Gugatan itu didaftarkan oleh beberapa pihak diantaranya mantan Ketua Umum PP Muhammadiyah, Din Syamsuddin, hingga mantan Rektor UIN Jakarta, Azyumardi Azra.
"Menyatakan pembentukan UU IKN bertentangan dengan UUD 1945 dan tidak mempunyai kekuatan hukum mengikat. Menyatakan Pasal 1 ayat 2, Pasal 1 ayat 8, Pasal 4, Pasal 5 ayat 4 UU Nomor 3/2022 tentang IKN bertentangan dengan UUD 1945 dan tidak mempunyai kekuatan hukum mengikat," demikian bunyi petitum permohonan Din Syamsuddin dkk yang dilansir website MK, Senin (7/3/2022).
Berikut ini daftar pemohon tersebut:
2. Prof Azyumardi Azra
3. Prof Nurhayati Djamas
4. Prof Didin Damanhuri
5. Jilal Mardhani
6. Mas Achmad Daniri
7. TB Massa Djaafar
8. Abdurrahman Syebubakar
9. Achmad Nur Hidayat
10. Dr Shabriati Aziz
11. Moch Nadjib YN
12. Dr Engkur
13. Dr Mohamad Noer
14. M Hatta Taliwang
15. Reza Indragiri Amriel
16. Mufidah Said Bawazir
17. M Ramli Kamidin
18. Nazaruddin Sjamsuddin
19. Iroh Siti Zahroh
20. Faidal Yuri Bintang
21. Achmed Roy
Din Syamsuddin dan kawan-kawan menilai proses pembentukan UU itu cacat. Salah satunya saat DPR mendengar ahli, ada ahli yang mempersoalkan materi RUU IKN.
"Namun tidak mendapatkan pertimbangan atas pendapat dan hak mendapatkan penjelasan atau jawaban atas pendapat yang diberikan," bebernya.

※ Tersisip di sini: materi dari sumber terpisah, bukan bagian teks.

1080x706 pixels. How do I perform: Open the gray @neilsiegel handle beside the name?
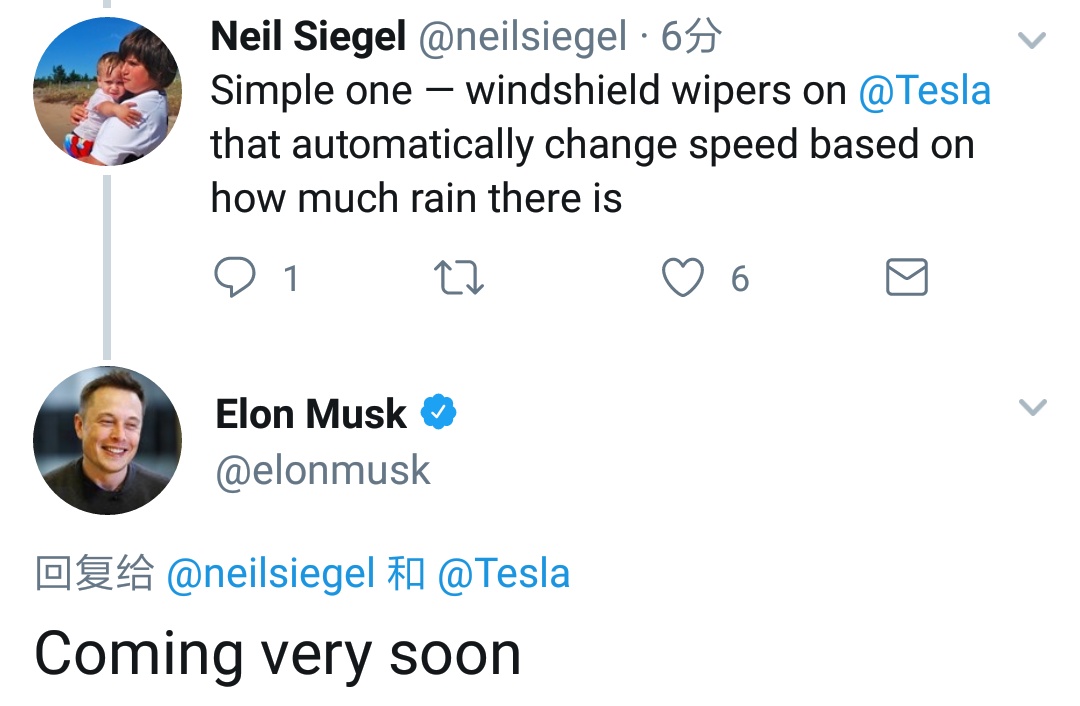[523, 37]
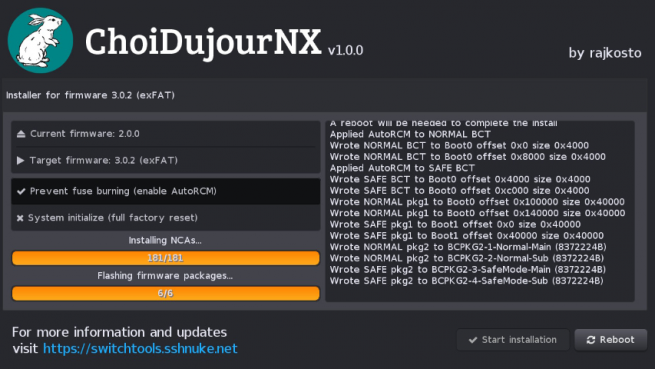Click the X icon on System initialize
This screenshot has width=655, height=369.
tap(20, 218)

Berikut ini pendapat ahli yang dinilai telah diabaikan DPR:
1. Hendricus Andy Simarmata, yang menyatakan RUU tidak menghadirkan blind reviews dalam proses perencanaannya sehingga validitas dokumen rencana induk tidak terverifikasi dengan baik.

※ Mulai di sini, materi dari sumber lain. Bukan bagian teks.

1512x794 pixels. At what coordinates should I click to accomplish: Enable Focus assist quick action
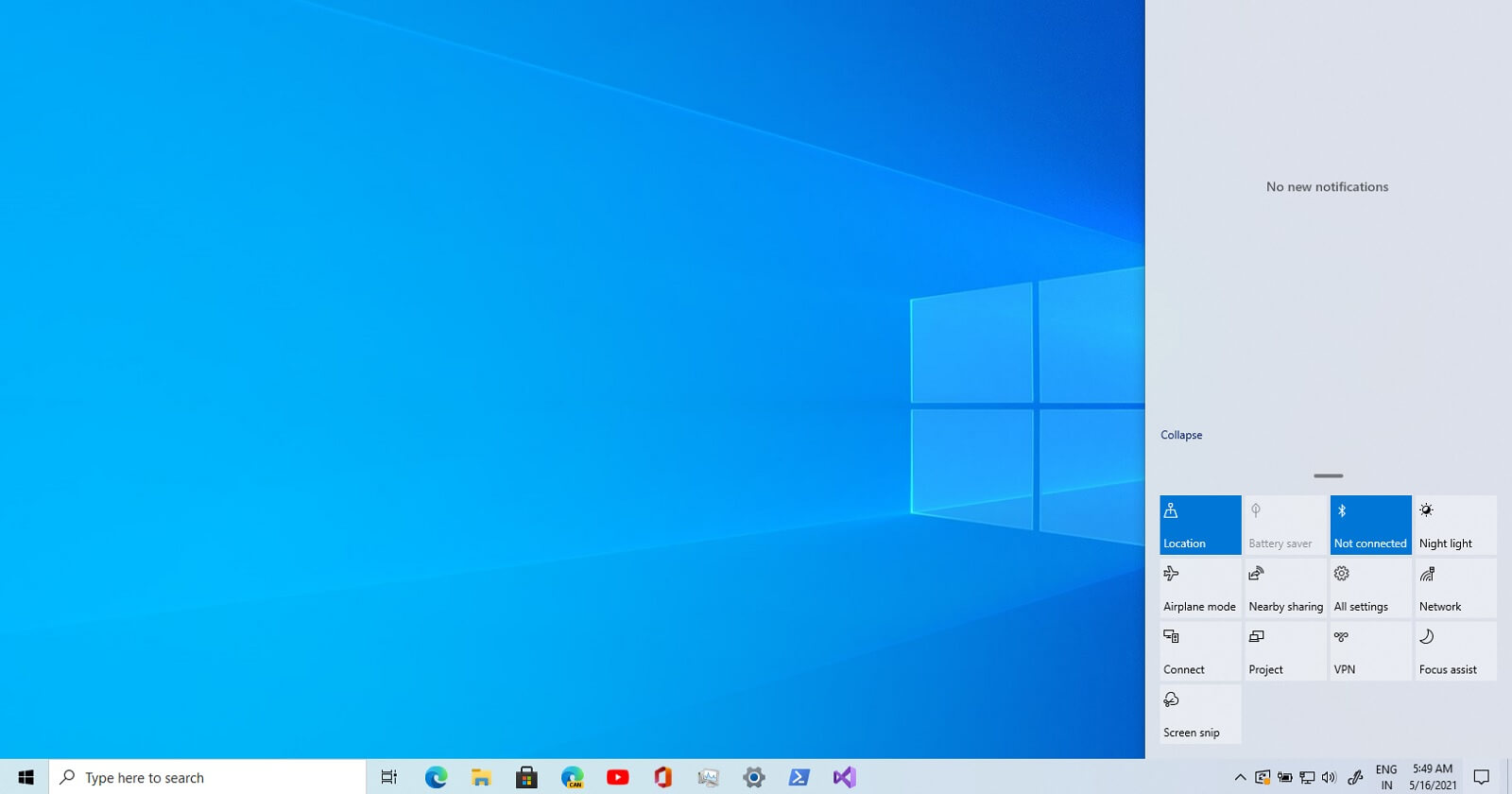(1455, 651)
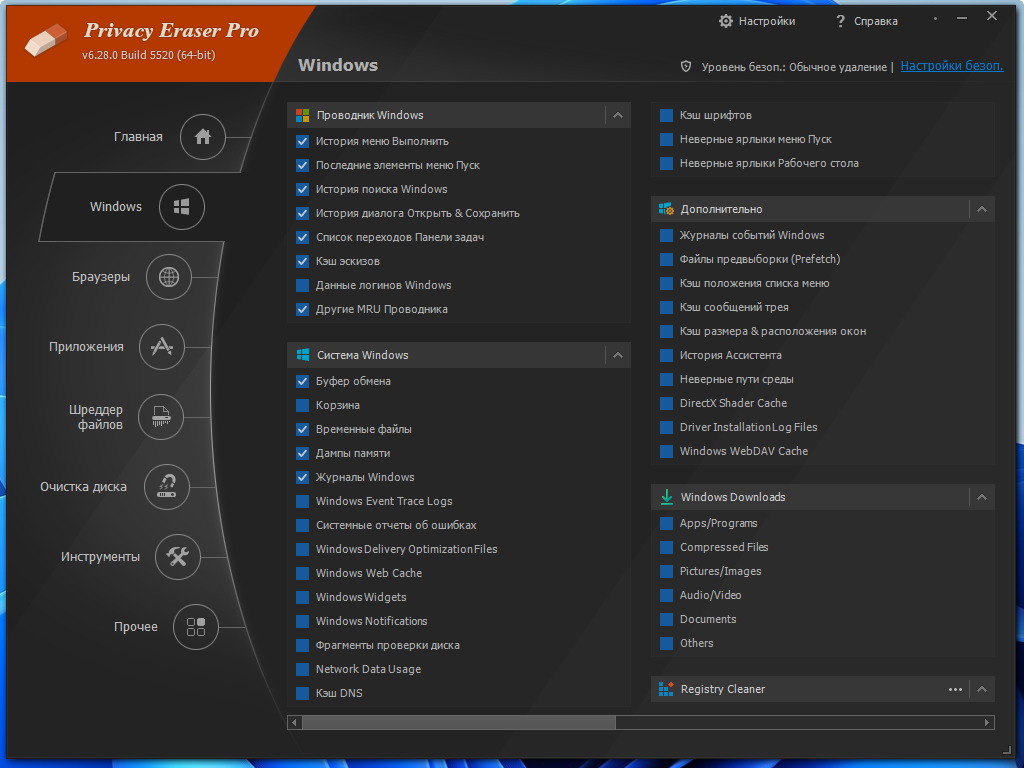This screenshot has width=1024, height=768.
Task: Open the Прочее grid icon
Action: click(196, 627)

2. Dr Asep Sofian yang menyatakan wilayah IKN merupakan wilayah yang kurang mapan dari sisi penyediaan air dan kestabilan lahan.
3. Erasmus Cahyadi, yang menyatakan diperlukan konsultasi dengan masyarakat adat.

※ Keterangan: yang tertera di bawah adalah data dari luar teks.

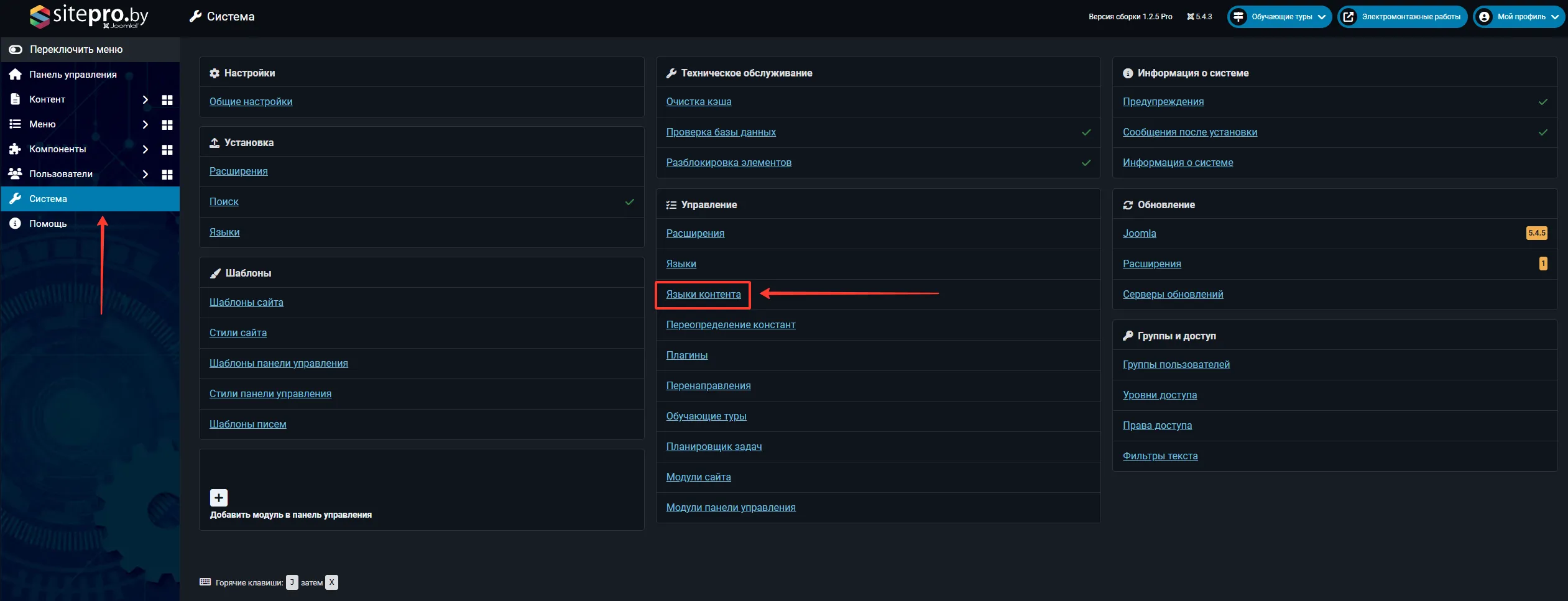Open the Языки контента link

pyautogui.click(x=703, y=295)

4. Fahhil Hasan yang menyatakan rencana pemindahan IKN bukan merupakan prioritas untuk dilaksanakan sekarang ini.
5. Dr Chzali Situmorang yang menyatakan pemerintah dan DPR harus berhitung betul.
6. Prof Satya Arinanto yang menyatakan terkesan adanya semacam disparitas antara substansi naskah akademik dan RUU.
7. Prof Ananda Kusuma yang menyatakan prosedur keliru. Partisipasi dan interest group perlu digalakkan.